A Phase II, Randomized, Open-Label, Multi-arm Study of TAS-115 for Castration-Resistant Prostate Cancer Patients With Bone Metastases

New treatments to improve quality of life and survival for castration-resistant prostate cancer patients with bone metastases are needed. We evaluated the safety and efficacy of the oral multikinase inhibitor TAS-115 in 50 patients. Overall, we observed improvements in bone metastasis and pain measures, and acceptable safety profiles with TAS-115. TAS-115 may be a useful treatment for these patients. Introduction: TAS-115 is an oral multikinase inhibitor targeting the MET proto-oncogene, vascular endothelial growth factor receptor, and colony-stimulating factor 1 receptor. We evaluated the efficacy and safety of TAS-115 in castration resistant prostate cancer (CRPC) patients with bone metastases. Patients and Methods: This phase II study, conducted in Japan, comprised 2 cohorts of CRPC patients. Cohort A included patients with bone metastasis and no history of docetaxel; TAS-115 200 to 400 mg/d was administered with abiraterone and prednisone. Cohort B included patients with symptomatic multiple bone metastases, post-or unfit for docetaxel, randomized 1:1 to receive TAS-115 400 or 600 mg/d orally, once daily, in a repeated weekly schedule of 5 days on/2 days off. The primary endpoint was bone scan index (BSI) response rate at Week 12 in each dose group. Results: Cohorts A and B included 24 and 26 patients, respectively.

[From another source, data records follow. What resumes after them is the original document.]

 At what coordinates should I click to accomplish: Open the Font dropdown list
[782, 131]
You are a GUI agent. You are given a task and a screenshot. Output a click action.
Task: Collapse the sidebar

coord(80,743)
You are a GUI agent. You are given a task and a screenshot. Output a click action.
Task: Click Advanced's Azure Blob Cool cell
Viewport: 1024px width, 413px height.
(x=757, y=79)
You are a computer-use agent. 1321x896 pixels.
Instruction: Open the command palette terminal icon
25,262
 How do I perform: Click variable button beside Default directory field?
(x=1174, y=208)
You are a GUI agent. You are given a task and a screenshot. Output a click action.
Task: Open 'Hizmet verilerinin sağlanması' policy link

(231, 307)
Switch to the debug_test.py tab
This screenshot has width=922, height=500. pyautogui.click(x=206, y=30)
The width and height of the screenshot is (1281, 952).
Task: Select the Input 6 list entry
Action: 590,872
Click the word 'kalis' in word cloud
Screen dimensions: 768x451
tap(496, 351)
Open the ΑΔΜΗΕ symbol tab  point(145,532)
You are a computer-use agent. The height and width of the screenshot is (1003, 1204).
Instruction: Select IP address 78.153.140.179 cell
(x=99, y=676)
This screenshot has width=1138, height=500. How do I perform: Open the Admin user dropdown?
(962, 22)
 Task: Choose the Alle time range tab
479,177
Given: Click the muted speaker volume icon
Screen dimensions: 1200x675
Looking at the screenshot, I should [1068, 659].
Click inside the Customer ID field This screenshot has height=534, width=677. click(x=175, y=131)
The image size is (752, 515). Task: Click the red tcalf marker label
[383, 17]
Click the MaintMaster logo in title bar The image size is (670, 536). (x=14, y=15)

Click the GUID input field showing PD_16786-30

The 12-week BSI response rates for 200, 300, and 400 mg were 0%, 33.3%, and 16.7% in Cohort A, and for 400 and 600 mg were 7.1% and 25.0% in Cohort B. The best BSI response rates for 200, 300, and 400 mg were 0%, 66.7%, and 16.7% in Cohort A, and for 400 and 600 mg were 7.1% and 33.3% in Cohort B. A > 30% reduction in BPI-SF score was shown in 57.7% of patients in Cohort B. The most frequent Grade > 3 adverse drug reactions were hypophosphatemia (20.8%) in Cohort A and anemia (23.1%) in Cohort B. Conclusion: TAS-115 appears to demonstrate anti-tumor activity and acceptable tolerability in CRPC patients with bone metastases.